## What this task involves
Please set down exactly the lines from the one containing "The image size is (1024, 504)." through the last line of the records below, both included, with no pictures.
___ Working data ___
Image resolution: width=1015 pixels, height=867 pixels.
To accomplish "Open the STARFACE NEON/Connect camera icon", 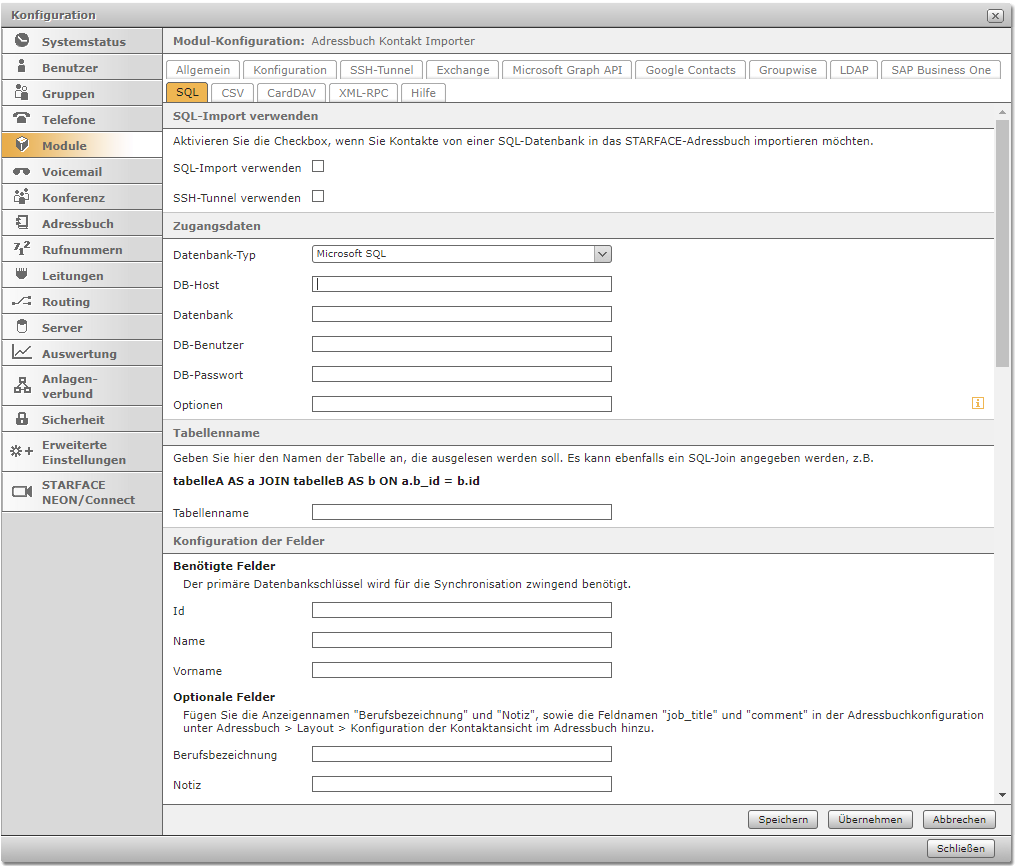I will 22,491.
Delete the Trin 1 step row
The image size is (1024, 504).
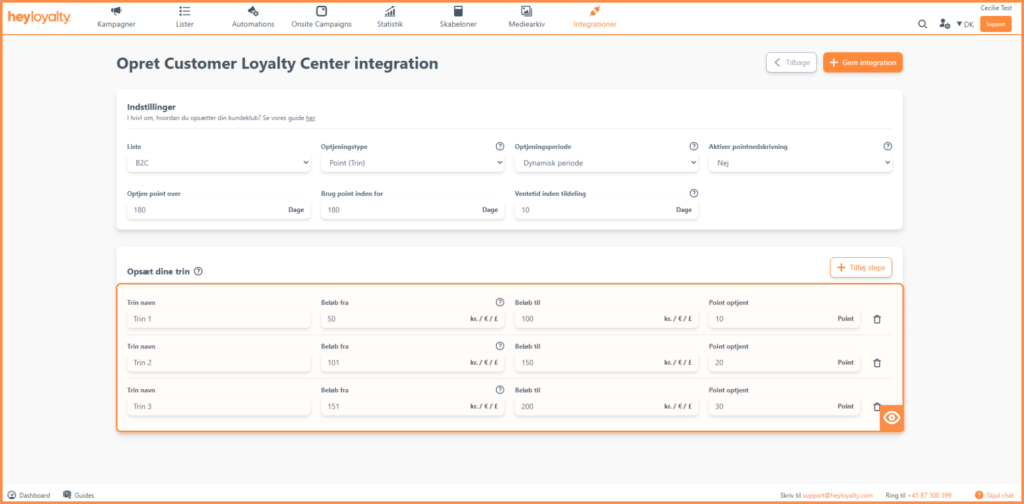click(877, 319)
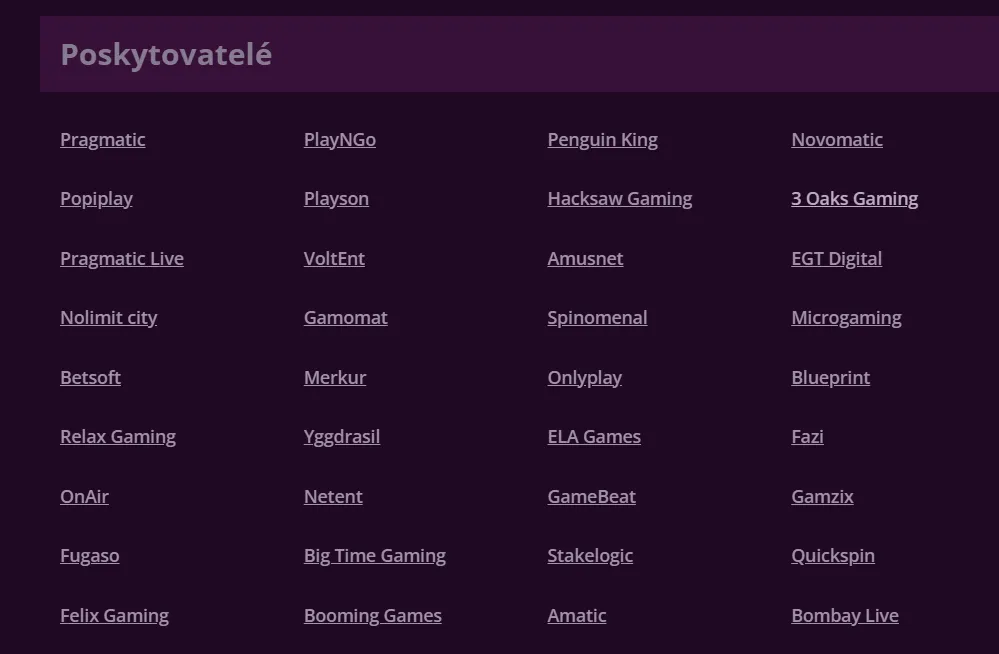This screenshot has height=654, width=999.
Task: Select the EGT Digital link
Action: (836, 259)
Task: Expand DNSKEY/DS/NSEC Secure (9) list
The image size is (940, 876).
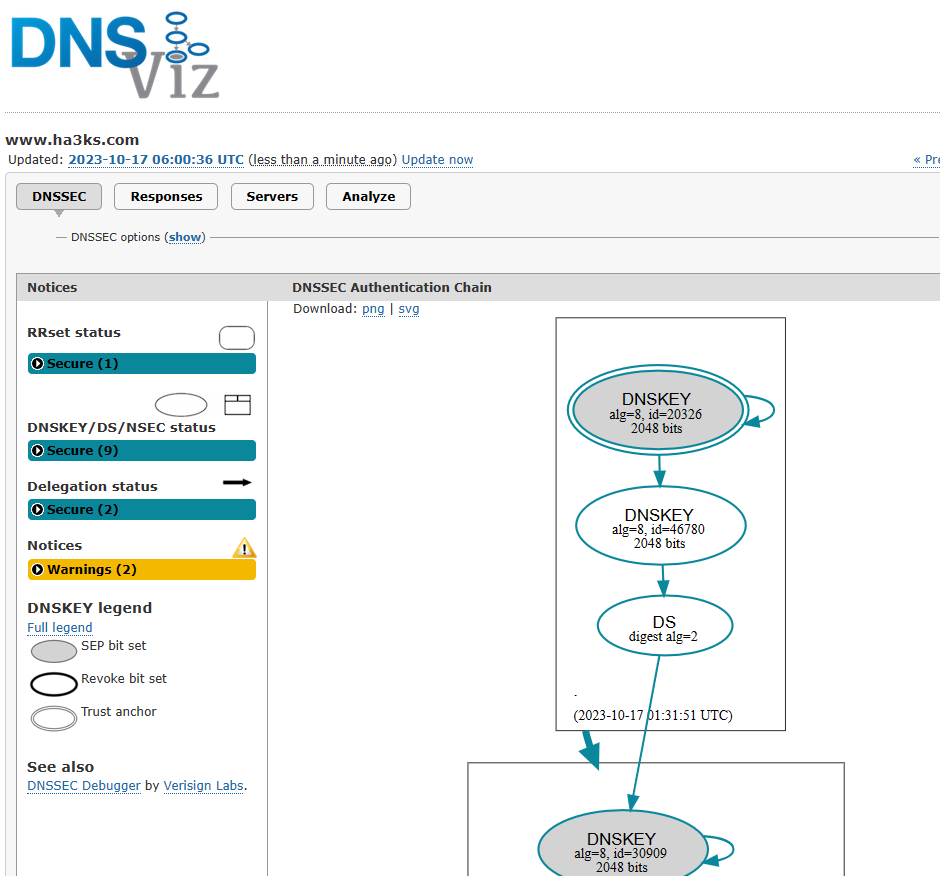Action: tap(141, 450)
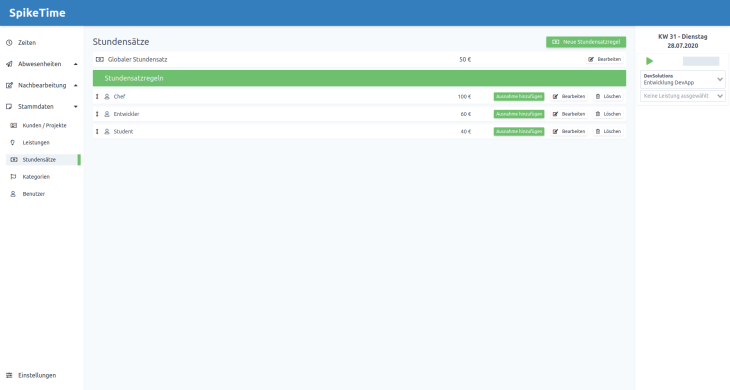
___
## Exercise result
The image size is (1024, 504).
click(877, 319)
This screenshot has height=654, width=999.
Task: Select the EGT Digital link
Action: (836, 259)
Task: Expand DNSKEY/DS/NSEC Secure (9) list
The image size is (940, 876).
Action: tap(141, 450)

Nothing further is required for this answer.